> Goal of the exercise: With nothing left out, give the data back exactly.

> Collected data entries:
☆ ☆ ☆ ☆

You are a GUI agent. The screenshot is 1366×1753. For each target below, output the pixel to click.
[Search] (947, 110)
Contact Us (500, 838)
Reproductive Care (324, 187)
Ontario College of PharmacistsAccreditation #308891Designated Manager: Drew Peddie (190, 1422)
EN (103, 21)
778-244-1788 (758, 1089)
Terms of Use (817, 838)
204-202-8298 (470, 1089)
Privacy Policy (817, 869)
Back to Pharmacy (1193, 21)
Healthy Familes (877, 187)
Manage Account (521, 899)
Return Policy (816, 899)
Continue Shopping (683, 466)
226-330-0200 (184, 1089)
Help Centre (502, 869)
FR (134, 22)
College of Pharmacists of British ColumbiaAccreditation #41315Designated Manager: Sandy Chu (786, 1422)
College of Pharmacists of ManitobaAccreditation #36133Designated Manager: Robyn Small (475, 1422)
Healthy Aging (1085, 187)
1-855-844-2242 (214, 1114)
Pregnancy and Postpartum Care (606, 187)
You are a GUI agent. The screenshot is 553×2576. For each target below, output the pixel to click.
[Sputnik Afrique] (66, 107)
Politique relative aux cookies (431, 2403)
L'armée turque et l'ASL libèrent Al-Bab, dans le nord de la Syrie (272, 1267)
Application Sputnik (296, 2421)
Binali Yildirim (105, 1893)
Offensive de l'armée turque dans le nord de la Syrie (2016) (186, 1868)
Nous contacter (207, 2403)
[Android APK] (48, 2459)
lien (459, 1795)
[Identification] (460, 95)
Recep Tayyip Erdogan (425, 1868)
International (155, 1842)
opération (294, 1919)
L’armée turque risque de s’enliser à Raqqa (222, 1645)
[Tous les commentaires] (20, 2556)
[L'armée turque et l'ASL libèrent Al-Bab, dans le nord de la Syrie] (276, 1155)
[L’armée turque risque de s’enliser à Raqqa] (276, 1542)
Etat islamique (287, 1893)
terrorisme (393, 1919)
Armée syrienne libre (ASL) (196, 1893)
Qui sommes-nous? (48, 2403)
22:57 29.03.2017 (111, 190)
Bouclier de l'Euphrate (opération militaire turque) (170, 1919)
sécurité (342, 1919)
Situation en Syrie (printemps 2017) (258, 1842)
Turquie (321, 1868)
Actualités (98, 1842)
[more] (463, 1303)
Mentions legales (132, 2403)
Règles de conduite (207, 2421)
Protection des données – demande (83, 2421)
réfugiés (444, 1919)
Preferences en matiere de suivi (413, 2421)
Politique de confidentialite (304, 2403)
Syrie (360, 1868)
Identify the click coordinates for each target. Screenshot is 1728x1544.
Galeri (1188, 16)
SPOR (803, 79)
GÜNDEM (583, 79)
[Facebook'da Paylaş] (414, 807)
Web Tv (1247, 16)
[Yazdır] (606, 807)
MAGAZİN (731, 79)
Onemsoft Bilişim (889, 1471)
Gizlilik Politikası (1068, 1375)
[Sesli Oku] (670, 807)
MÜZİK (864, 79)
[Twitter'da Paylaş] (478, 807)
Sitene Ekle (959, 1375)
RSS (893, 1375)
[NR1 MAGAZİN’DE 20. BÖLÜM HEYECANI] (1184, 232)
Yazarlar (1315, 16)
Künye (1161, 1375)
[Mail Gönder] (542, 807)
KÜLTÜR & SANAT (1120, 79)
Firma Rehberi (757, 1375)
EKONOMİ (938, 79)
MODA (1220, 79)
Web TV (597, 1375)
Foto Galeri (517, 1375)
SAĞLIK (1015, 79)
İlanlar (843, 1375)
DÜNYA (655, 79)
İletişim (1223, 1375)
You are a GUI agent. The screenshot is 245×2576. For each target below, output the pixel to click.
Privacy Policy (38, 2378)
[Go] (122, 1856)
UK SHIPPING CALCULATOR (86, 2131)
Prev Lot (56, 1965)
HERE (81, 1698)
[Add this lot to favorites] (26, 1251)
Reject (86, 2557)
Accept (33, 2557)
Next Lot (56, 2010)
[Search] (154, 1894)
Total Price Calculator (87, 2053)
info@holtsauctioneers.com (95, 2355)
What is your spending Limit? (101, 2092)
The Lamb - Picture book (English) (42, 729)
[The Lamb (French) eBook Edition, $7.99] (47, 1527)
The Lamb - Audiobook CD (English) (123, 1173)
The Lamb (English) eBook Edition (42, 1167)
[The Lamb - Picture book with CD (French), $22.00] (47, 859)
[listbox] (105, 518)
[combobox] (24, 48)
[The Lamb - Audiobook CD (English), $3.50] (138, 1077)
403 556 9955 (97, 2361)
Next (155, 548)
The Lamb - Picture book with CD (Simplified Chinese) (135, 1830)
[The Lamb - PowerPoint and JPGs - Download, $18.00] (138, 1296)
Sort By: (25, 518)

☆ ☆ ☆ ☆

> Written reply:
You are a GUI agent. The screenshot is 1366×1753. For each target below, output the pixel to click.
[Search] (947, 110)
Contact Us (500, 838)
Reproductive Care (324, 187)
Ontario College of PharmacistsAccreditation #308891Designated Manager: Drew Peddie (190, 1422)
EN (103, 21)
778-244-1788 (758, 1089)
Terms of Use (817, 838)
204-202-8298 (470, 1089)
Privacy Policy (817, 869)
Back to Pharmacy (1193, 21)
Healthy Familes (877, 187)
Manage Account (521, 899)
Return Policy (816, 899)
Continue Shopping (683, 466)
226-330-0200 (184, 1089)
Help Centre (502, 869)
FR (134, 22)
College of Pharmacists of British ColumbiaAccreditation #41315Designated Manager: Sandy Chu (786, 1422)
College of Pharmacists of ManitobaAccreditation #36133Designated Manager: Robyn Small (475, 1422)
Healthy Aging (1085, 187)
1-855-844-2242 (214, 1114)
Pregnancy and Postpartum Care (606, 187)
You are a GUI agent. The screenshot is 553×2576. For each target below, output the pixel to click.
[Sputnik Afrique] (66, 107)
Politique relative aux cookies (431, 2403)
L'armée turque et l'ASL libèrent Al-Bab, dans le nord de la Syrie (272, 1267)
Application Sputnik (296, 2421)
Binali Yildirim (105, 1893)
Offensive de l'armée turque dans le nord de la Syrie (2016) (186, 1868)
Nous contacter (207, 2403)
[Android APK] (48, 2459)
lien (459, 1795)
[Identification] (460, 95)
Recep Tayyip Erdogan (425, 1868)
International (155, 1842)
opération (294, 1919)
L’armée turque risque de s’enliser à Raqqa (222, 1645)
[Tous les commentaires] (20, 2556)
[L'armée turque et l'ASL libèrent Al-Bab, dans le nord de la Syrie] (276, 1155)
[L’armée turque risque de s’enliser à Raqqa] (276, 1542)
Etat islamique (287, 1893)
terrorisme (393, 1919)
Armée syrienne libre (ASL) (196, 1893)
Qui sommes-nous? (48, 2403)
22:57 29.03.2017 (111, 190)
Bouclier de l'Euphrate (opération militaire turque) (170, 1919)
sécurité (342, 1919)
Situation en Syrie (printemps 2017) (258, 1842)
Turquie (321, 1868)
Actualités (98, 1842)
[more] (463, 1303)
Mentions legales (132, 2403)
Règles de conduite (207, 2421)
Protection des données – demande (83, 2421)
réfugiés (444, 1919)
Preferences en matiere de suivi (413, 2421)
Politique de confidentialite (304, 2403)
Syrie (360, 1868)
Identify the click coordinates for each target. Screenshot is 1728x1544.
Galeri (1188, 16)
SPOR (803, 79)
GÜNDEM (583, 79)
[Facebook'da Paylaş] (414, 807)
Web Tv (1247, 16)
[Yazdır] (606, 807)
MAGAZİN (731, 79)
Onemsoft Bilişim (889, 1471)
Gizlilik Politikası (1068, 1375)
[Sesli Oku] (670, 807)
MÜZİK (864, 79)
[Twitter'da Paylaş] (478, 807)
Sitene Ekle (959, 1375)
RSS (893, 1375)
[NR1 MAGAZİN’DE 20. BÖLÜM HEYECANI] (1184, 232)
Yazarlar (1315, 16)
Künye (1161, 1375)
[Mail Gönder] (542, 807)
KÜLTÜR & SANAT (1120, 79)
Firma Rehberi (757, 1375)
EKONOMİ (938, 79)
MODA (1220, 79)
Web TV (597, 1375)
Foto Galeri (517, 1375)
SAĞLIK (1015, 79)
İlanlar (843, 1375)
DÜNYA (655, 79)
İletişim (1223, 1375)
You are a GUI agent. The screenshot is 245×2576. For each target below, output the pixel to click.
Privacy Policy (38, 2378)
[Go] (122, 1856)
UK SHIPPING CALCULATOR (86, 2131)
Prev Lot (56, 1965)
HERE (81, 1698)
[Add this lot to favorites] (26, 1251)
Reject (86, 2557)
Accept (33, 2557)
Next Lot (56, 2010)
[Search] (154, 1894)
Total Price Calculator (87, 2053)
info@holtsauctioneers.com (95, 2355)
What is your spending Limit? (101, 2092)
The Lamb - Picture book (English) (42, 729)
[The Lamb (French) eBook Edition, $7.99] (47, 1527)
The Lamb - Audiobook CD (English) (123, 1173)
The Lamb (English) eBook Edition (42, 1167)
[The Lamb - Picture book with CD (French), $22.00] (47, 859)
[listbox] (105, 518)
[combobox] (24, 48)
[The Lamb - Audiobook CD (English), $3.50] (138, 1077)
403 556 9955 (97, 2361)
Next (155, 548)
The Lamb - Picture book with CD (Simplified Chinese) (135, 1830)
[The Lamb - PowerPoint and JPGs - Download, $18.00] (138, 1296)
Sort By: (25, 518)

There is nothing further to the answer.